So common already your probably thinking!!! how many eggs. Well we got a grand total of 9 eggs. The clinic was really pleased with this, they didn't want me to get too many as too many eggs equals crap quality. The ideal is between 6 and 10, so getting 9 is pretty damn good, enough to work with without them all being rubbish. So tomorrow I will get a call from the scientist to let me know how many of those fertilized and we will be on our way to making a baby, or should I say the lab will be on their way to making our baby.
As for the Ovarian Hyper stimulation Syndrome I am at risk of getting, I was told that they are not to know weather I have gotten this until I come in for my embryo transfer, they will then do a abdomen scan to see if I have a build up of fluid and if I do the doctor will make the call as to weather I can have a transfer or if all embryos will need to be frozen and used at a later date when I'm well enough. Of course there are some signs I can watch out for to indicate I may have the OHSS, mostly shortness of breath, sudden weight gain, bloating and abdomen pain. I can help myself and get ready for transfer by drinking as much fluid everyday as humanly possible, so gardener guy has assured me he will be on my case about that. Till embryo transfer day all we can really do is pray and hope I am well enough to have my little baby transferred inside me. The worse case scenario is I have OHSS and my embryos are not strong enough to freeze and this cycle has gone down the drain as well as our $10,000. But lets hope I will transfer a nice strong embryo and hopefully have some more brothers or sisters to freeze, I just have to think like that, I cant get all negative at this stage of the game, we have got so far and we will continue.
How am I feeling now? well after my sleep I feel less drowsy but still feel like I could sleep some more, I am alot more sore than I was with the last retrieval, but I was told to expect that, I just feel a bit tender in my stomach area so am keeping up with the panadol. I am bleeding a wee bit, but actually not as much as last time. Emotionally I am fucked, seriously I don't think my brain can take much more, I just want this to work so much, I have absolutely had it, its hard having all this stress and worry and what if this what if that piled on top of me, I am so ready to get some great news, I really think I deserve it, having something else go wrong in this cycle is just to much to bear, I just pray overnight we get some really great results and I hope that our embryos have as much fight in them as me and my husband.
For now I'm off to move from my bed to the couch and watch some tv if I can stay awake and I will drink a big glass of water. I will let you know the fertilization report tomorrow, thanks again to all my friends and family for their support, I know it has been a long road and I'm glad you haven't made a u turn on me to find an easier road, and lets remember short cuts always get you lost and the long winding bumpy road always leads to the destination in the end.

◆ Assigned task 1:
Retype the stretch of the IVF blog post from "For now I'm" through "in the end.".
◆ Assigned task 2:
In the IVF blog post, what number of eggs does the clinic call ideal?

◆ Dataset content:
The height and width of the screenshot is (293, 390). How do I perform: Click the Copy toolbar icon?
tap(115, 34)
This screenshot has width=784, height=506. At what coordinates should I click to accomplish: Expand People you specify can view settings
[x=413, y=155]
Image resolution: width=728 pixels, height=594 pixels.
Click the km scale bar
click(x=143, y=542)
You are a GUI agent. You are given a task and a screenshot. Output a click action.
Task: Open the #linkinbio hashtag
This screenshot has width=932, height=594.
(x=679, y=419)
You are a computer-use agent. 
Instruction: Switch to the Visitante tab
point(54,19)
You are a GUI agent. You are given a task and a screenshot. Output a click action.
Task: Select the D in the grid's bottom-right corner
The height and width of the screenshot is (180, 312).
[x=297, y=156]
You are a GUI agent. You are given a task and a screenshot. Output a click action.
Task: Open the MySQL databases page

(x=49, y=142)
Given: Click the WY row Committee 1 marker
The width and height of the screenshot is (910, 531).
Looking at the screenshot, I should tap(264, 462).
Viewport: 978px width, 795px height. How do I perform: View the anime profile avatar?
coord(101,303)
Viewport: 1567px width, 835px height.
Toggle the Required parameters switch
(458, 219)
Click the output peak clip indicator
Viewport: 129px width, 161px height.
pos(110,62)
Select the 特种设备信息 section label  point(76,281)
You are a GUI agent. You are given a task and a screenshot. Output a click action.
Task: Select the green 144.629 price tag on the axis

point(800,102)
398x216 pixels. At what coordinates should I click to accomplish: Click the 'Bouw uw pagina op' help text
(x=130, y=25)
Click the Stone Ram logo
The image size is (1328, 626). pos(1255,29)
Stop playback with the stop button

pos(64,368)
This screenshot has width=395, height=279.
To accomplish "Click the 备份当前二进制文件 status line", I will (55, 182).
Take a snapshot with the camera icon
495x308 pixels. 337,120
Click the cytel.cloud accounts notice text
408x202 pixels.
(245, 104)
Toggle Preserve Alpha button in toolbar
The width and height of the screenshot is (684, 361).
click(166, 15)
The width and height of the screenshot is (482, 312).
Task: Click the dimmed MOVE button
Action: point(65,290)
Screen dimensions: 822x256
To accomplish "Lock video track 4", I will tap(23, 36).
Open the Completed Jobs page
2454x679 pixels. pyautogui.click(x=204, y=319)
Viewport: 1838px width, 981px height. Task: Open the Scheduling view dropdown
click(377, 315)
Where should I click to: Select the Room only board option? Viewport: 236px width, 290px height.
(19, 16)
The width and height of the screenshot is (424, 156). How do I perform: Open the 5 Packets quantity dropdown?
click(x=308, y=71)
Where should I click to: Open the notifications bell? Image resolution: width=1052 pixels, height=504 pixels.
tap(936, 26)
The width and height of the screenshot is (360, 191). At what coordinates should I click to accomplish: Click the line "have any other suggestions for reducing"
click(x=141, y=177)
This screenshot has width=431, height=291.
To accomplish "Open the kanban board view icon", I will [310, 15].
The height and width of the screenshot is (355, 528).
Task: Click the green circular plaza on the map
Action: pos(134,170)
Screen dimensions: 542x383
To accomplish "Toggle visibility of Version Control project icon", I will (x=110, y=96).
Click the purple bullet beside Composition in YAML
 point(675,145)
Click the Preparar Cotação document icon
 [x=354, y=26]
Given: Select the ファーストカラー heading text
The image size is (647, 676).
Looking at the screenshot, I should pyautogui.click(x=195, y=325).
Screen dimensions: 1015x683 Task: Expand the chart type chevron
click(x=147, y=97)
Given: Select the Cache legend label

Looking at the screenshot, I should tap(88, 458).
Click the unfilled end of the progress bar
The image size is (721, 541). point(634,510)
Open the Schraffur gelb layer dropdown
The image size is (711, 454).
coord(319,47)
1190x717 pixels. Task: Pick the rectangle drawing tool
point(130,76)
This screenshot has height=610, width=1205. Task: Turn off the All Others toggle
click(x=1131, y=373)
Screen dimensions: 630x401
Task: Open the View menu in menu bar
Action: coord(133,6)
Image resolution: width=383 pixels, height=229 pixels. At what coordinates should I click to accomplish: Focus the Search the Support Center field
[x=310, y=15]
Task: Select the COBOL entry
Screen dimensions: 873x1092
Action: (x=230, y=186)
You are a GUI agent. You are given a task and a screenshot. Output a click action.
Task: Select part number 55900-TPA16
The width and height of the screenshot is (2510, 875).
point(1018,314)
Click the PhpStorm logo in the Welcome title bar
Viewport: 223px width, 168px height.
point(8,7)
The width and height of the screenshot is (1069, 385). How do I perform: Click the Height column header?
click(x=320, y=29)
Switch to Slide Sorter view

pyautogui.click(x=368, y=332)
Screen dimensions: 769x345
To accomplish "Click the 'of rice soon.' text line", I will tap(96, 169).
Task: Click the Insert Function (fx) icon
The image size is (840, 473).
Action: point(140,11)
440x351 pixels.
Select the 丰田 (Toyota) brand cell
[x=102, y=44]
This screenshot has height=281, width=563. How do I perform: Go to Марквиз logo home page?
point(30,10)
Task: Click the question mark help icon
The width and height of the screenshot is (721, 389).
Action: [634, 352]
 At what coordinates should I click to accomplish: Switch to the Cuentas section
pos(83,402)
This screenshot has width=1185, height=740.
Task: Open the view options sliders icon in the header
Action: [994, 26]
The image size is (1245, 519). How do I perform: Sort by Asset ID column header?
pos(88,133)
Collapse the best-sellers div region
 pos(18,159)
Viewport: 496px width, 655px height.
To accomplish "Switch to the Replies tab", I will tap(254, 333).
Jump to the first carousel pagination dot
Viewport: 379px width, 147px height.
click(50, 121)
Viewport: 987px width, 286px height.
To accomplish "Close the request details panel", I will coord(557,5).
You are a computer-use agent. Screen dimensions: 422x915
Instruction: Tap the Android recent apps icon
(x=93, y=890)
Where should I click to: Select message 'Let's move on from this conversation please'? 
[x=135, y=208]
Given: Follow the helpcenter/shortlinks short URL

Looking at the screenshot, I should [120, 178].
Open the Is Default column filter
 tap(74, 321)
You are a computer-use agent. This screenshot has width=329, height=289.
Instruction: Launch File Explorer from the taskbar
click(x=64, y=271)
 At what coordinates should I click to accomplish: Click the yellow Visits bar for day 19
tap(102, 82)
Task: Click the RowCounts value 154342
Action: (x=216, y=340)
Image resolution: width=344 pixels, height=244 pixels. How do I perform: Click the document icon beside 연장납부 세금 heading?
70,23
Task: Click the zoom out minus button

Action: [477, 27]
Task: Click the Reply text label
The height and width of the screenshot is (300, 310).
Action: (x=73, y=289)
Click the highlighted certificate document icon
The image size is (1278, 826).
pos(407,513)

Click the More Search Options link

◆ Task result 1:
For now I'm off to move from my bed to the couch and watch some tv if I can stay awake and I will drink a big glass of water. I will let you know the fertilization report tomorrow, thanks again to all my friends and family for their support, I know it has been a long road and I'm glad you haven't made a u turn on me to find an easier road, and lets remember short cuts always get you lost and the long winding bumpy road always leads to the destination in the end.

◆ Task result 2:
Between 6 and 10.